■ DIRECTIVE ■
Please output the lines of the records from the line containing "1568x765 pixels." through the end of the records, both ends included, as a JSON list of strings with one string per line. Skip blank lines and leave the pictures out.
* * *
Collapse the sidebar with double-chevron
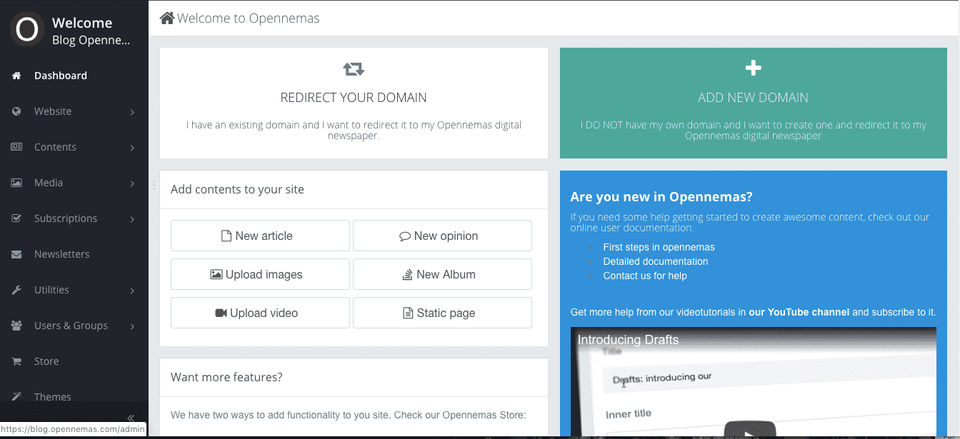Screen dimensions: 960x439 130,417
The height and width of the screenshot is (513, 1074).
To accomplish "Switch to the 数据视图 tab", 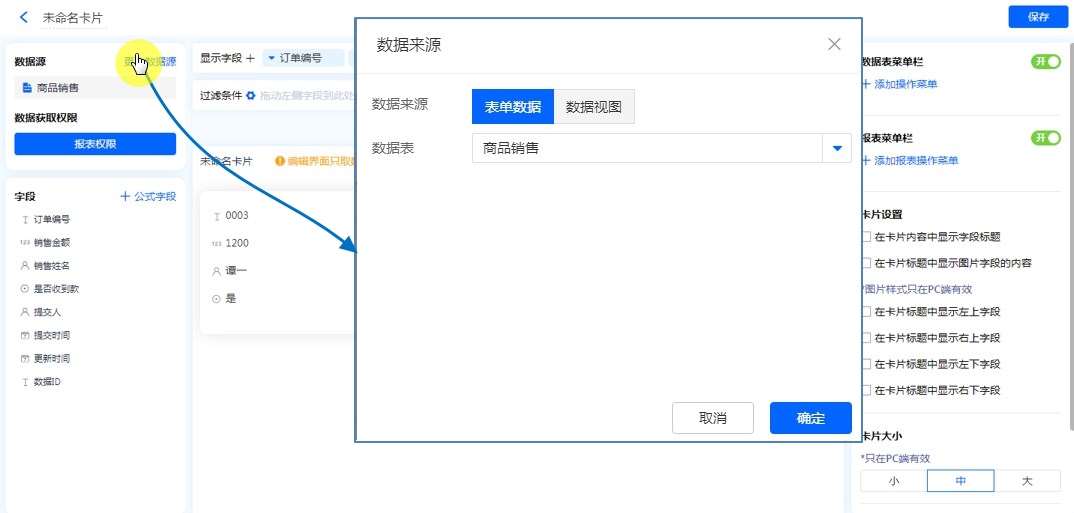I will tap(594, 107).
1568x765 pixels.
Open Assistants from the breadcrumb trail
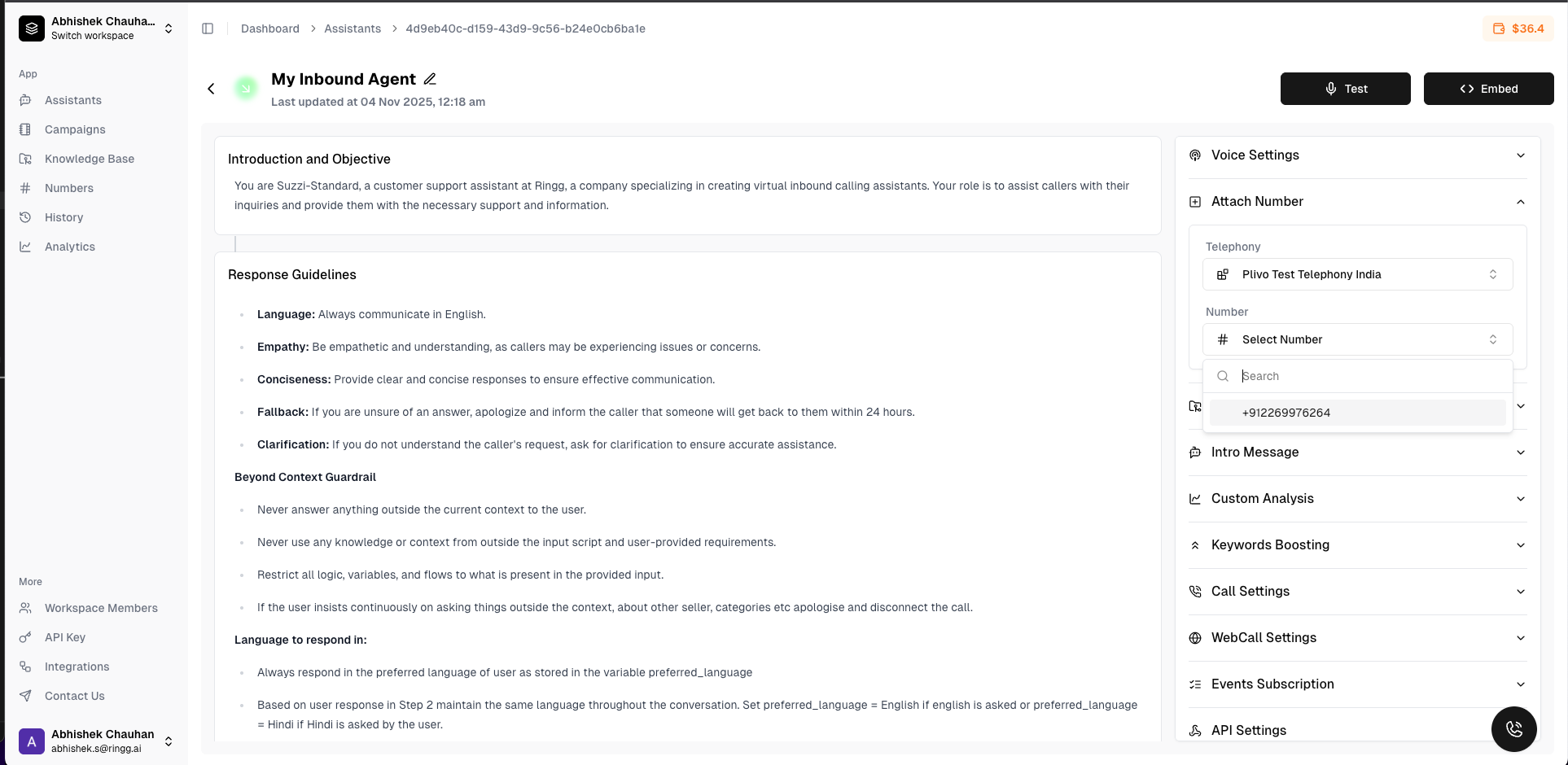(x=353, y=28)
* * *
■ TASK RESULT ■
[
  "1568x765 pixels.",
  "Open Assistants from the breadcrumb trail",
  "(x=353, y=28)"
]